# Permethrin



## SHARK FARMER (Feb 17, 2019)

Has any used or considered using permethrin to keep fire ants out of an outdoor enclosure? I’ve been battling fire ants on my property in Florida and we are always concerned they will get into our Aldabra enclosure. We’ve had several close calls in the 2 months since we moved onto our 10 acre lot. We are going to broadcast bait in April with extinguish plus (pasture safe) but until then we’ve been mound treating around the house and the ants are attracted to the heat and electricity of the tortoise night enclosure so I need to keep them away. I’ve read several peer reviewed papers on using different insecticides on reptile mites and specifically tortoises. Seems like permethrin is quite reptile safe and the application rate is the same for perimeter ant treatments as the commercially available permethrin reptile mite treatment. I searched on here an no one has ever posted about permethrin though. I would be applying a spray of 0.5% permethrin sfr to the perimeter of their enclosure and allowing to dry before they have access to the area. Thoughts?


----------



## jsheffield (Feb 18, 2019)

Fwiw:

http://www.reptilesmagazine.com/Rep...ment-For-Reptiles-Pyrethrins-And-Permethrins/

https://www.jherpmedsurg.com/doi/pdf/10.5818/1529-9651.13.4.16

It would seem that permethrin use is thought to be safe with tortoises, with some caveats ....

Jamie


----------



## Yvonne G (Feb 18, 2019)

We have fire ants here too. They are attracted to meat type foods and sweet type foods. And they can be a death sentence to a baby tortoise (a meat type food).

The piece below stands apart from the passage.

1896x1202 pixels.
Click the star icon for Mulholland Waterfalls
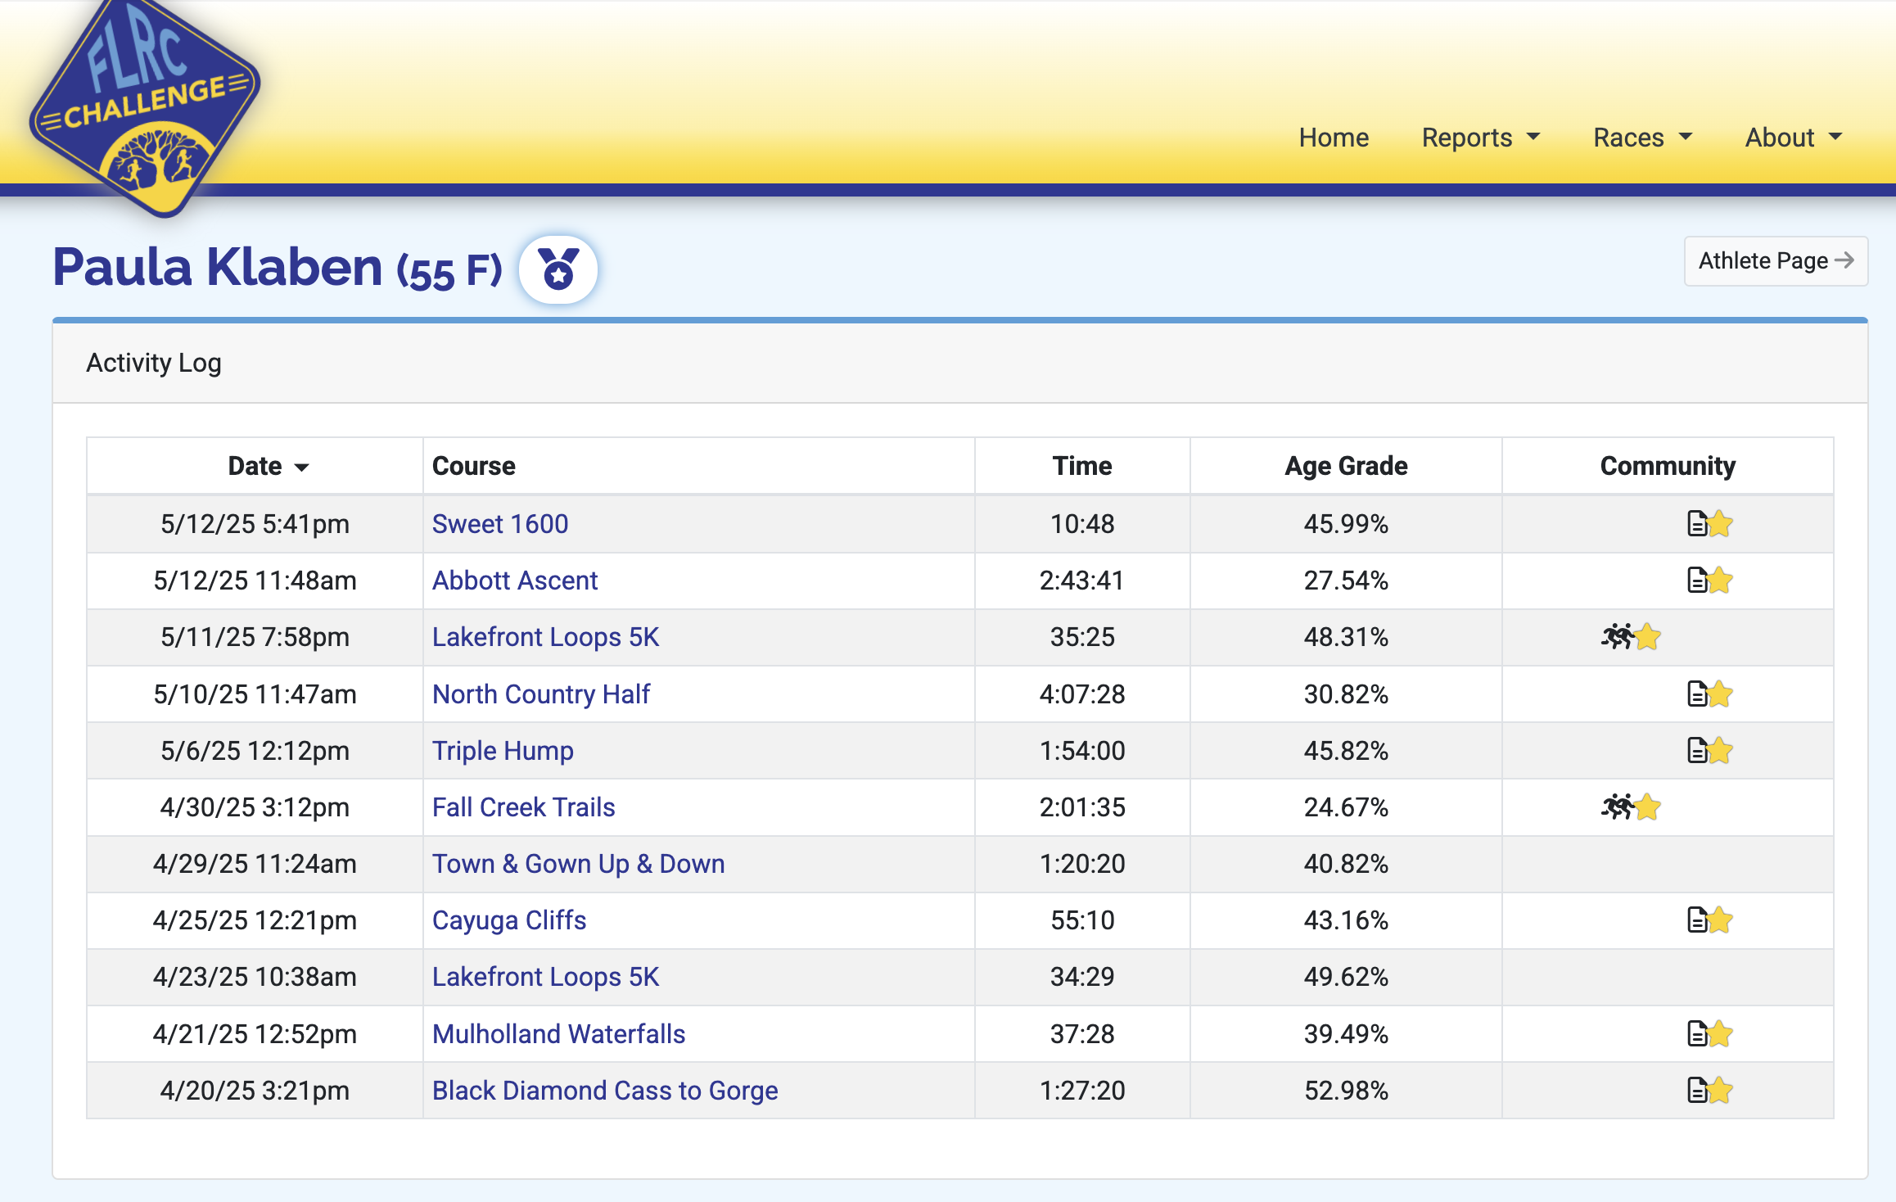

When I see an ant hill I make a little indentation at the mouth of the hill and pour poison down the hole. I don't worry if it's tortoise safe poison. The object is to kill the ants. Then I lay a piece of plywood over the hole and place a brick on top so the tortoises can't move the plywood. 

In my experience, you can't kill the hoards of ants. All you do with the poisoning is make them move to a different location. So it's a never ending battle. Here are some ant killing remedies I've tried over the years. Some work, some don't:

*Several Home-made Ant Remedies*


1 – Boric Acid

Ingredients:

1 Tablespoon of Boric Acid, 1 tsp of Sugar, 4 oz water, Cotton Balls.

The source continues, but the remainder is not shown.